>>>

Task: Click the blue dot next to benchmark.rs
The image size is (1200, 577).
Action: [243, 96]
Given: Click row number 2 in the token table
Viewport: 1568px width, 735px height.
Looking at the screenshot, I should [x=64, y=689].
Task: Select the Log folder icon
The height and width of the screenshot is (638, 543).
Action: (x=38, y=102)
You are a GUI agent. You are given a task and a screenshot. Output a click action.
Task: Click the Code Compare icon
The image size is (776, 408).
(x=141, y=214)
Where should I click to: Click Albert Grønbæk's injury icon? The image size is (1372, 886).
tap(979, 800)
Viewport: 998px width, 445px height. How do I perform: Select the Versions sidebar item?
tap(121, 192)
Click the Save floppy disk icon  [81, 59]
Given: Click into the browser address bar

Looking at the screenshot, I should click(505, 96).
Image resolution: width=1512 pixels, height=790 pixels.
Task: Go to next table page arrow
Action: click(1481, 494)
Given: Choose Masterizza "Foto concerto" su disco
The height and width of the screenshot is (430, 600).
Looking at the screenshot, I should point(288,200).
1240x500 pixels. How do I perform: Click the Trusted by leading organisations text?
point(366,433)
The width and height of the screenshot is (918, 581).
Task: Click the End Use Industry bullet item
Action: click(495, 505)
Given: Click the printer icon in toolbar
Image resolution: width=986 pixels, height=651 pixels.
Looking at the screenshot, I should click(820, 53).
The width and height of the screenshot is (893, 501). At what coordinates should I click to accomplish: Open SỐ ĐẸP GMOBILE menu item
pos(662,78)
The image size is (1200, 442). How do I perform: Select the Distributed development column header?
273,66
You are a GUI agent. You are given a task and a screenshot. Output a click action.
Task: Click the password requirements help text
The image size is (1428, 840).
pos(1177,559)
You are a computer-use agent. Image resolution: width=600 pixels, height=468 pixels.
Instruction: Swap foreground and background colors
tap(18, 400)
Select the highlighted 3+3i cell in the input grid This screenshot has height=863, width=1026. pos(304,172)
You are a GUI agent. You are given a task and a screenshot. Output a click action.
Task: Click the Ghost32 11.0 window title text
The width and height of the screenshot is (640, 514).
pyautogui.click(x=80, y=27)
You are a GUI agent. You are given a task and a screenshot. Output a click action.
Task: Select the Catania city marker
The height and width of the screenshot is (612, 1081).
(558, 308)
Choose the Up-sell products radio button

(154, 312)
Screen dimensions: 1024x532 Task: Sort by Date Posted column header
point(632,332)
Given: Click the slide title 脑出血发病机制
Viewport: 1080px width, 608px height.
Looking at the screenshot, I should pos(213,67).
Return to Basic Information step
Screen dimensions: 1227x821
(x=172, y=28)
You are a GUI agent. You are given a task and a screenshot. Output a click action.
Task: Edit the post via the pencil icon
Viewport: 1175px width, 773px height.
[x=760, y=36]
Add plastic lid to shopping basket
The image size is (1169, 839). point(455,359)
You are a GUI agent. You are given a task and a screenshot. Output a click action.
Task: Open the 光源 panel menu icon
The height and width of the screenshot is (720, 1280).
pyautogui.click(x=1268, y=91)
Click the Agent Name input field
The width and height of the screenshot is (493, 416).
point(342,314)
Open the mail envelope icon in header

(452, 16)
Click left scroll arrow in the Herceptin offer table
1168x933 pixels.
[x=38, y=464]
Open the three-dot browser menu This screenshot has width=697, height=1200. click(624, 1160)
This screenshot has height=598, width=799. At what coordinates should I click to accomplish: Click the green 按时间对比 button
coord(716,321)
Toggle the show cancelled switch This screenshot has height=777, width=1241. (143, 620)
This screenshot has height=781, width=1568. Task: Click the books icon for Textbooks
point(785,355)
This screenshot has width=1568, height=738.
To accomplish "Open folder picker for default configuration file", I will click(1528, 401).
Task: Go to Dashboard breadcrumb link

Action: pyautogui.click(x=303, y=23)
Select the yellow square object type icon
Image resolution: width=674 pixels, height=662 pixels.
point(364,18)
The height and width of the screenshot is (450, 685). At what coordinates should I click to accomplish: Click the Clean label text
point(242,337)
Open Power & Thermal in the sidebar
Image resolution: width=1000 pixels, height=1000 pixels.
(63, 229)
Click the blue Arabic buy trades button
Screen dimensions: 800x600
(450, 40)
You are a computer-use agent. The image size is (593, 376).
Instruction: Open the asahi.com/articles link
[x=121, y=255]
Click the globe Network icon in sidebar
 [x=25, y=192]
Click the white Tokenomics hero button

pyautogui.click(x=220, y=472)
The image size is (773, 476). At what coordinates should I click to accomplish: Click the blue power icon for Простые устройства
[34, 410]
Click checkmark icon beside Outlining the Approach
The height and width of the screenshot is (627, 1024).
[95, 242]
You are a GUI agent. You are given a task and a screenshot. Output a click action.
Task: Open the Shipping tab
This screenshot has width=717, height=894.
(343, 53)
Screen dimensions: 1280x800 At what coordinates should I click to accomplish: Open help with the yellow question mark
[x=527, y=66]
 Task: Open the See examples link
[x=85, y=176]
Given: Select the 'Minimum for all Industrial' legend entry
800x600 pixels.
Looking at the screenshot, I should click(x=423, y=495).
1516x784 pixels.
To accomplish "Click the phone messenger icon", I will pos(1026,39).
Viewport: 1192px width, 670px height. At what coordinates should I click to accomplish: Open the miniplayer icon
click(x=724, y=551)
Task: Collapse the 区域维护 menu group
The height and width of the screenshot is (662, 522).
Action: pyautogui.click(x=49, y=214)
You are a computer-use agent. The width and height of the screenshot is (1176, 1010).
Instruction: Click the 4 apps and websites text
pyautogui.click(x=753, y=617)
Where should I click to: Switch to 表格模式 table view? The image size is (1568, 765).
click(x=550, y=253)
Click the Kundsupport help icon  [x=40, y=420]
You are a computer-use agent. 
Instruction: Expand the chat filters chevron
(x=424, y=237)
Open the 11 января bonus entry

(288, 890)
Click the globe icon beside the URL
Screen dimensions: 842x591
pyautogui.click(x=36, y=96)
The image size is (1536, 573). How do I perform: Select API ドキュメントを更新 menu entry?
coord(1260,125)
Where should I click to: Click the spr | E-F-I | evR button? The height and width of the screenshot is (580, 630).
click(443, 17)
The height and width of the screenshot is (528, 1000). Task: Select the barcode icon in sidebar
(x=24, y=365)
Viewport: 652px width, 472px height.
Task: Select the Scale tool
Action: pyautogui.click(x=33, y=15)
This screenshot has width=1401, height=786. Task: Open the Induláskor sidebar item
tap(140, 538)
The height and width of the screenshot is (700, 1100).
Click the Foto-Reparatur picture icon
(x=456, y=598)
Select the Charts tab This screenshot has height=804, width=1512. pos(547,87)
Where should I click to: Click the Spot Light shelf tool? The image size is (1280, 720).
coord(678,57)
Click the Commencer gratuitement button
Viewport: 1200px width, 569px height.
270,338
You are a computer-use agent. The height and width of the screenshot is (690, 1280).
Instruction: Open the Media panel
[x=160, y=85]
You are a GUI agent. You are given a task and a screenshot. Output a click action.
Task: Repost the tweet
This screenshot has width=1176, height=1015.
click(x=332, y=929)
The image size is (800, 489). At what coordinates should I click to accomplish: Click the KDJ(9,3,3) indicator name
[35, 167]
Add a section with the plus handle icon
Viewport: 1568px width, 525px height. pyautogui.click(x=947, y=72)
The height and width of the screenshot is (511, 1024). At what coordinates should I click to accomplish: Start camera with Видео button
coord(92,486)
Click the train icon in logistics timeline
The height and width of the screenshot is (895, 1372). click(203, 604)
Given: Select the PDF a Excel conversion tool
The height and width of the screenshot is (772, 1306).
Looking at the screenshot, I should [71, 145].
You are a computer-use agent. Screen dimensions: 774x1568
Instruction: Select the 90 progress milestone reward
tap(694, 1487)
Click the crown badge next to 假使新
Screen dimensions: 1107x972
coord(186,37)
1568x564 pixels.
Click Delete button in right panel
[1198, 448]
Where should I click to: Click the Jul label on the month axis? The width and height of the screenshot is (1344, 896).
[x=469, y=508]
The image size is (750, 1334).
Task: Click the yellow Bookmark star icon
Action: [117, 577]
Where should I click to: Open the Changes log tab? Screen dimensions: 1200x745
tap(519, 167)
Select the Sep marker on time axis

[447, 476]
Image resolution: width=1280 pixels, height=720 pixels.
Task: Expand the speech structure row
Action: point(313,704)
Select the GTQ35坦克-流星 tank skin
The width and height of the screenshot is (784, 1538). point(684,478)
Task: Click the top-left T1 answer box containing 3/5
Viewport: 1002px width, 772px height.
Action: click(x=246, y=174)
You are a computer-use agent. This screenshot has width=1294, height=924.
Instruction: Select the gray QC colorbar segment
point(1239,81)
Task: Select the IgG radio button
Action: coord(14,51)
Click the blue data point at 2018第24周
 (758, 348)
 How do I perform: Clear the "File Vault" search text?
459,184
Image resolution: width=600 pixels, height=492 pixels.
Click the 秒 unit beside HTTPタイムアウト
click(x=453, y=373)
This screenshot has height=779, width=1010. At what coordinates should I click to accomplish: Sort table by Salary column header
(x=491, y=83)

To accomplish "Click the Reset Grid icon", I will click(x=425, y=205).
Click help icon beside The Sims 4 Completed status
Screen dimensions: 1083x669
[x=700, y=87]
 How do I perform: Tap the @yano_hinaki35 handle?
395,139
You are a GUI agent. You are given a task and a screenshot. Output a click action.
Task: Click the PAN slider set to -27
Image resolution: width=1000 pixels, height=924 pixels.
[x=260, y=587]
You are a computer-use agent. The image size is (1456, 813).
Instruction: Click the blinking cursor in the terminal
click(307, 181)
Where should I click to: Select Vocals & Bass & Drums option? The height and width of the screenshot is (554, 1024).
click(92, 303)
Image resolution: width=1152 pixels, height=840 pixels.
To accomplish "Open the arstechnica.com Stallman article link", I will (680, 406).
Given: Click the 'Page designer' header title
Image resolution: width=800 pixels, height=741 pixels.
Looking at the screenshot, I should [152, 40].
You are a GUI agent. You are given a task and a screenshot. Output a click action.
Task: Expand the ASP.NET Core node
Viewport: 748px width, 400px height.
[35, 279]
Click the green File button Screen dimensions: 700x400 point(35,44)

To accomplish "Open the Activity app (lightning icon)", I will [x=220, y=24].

<<<

WORK INSTRUCTION: Copy the stretch of the records above that runs from the line with "Click the Foto-Reparatur picture icon" through the line with "You are a computer-use agent. Screen". Both end lines belong in the copy, and nothing else does.

FINISHED EXERCISE:
Click the Foto-Reparatur picture icon
(x=456, y=598)
Select the Charts tab This screenshot has height=804, width=1512. pos(547,87)
Where should I click to: Click the Spot Light shelf tool? The image size is (1280, 720).
coord(678,57)
Click the Commencer gratuitement button
Viewport: 1200px width, 569px height.
270,338
You are a computer-use agent. The height and width of the screenshot is (690, 1280).
Instruction: Open the Media panel
[x=160, y=85]
You are a GUI agent. You are given a task and a screenshot. Output a click action.
Task: Repost the tweet
This screenshot has width=1176, height=1015.
click(x=332, y=929)
The image size is (800, 489). At what coordinates should I click to accomplish: Click the KDJ(9,3,3) indicator name
[35, 167]
Add a section with the plus handle icon
Viewport: 1568px width, 525px height. pyautogui.click(x=947, y=72)
The height and width of the screenshot is (511, 1024). At what coordinates should I click to accomplish: Start camera with Видео button
coord(92,486)
Click the train icon in logistics timeline
The height and width of the screenshot is (895, 1372). click(203, 604)
Given: Select the PDF a Excel conversion tool
The height and width of the screenshot is (772, 1306).
Looking at the screenshot, I should [71, 145].
You are a computer-use agent. Screen dimensions: 774x1568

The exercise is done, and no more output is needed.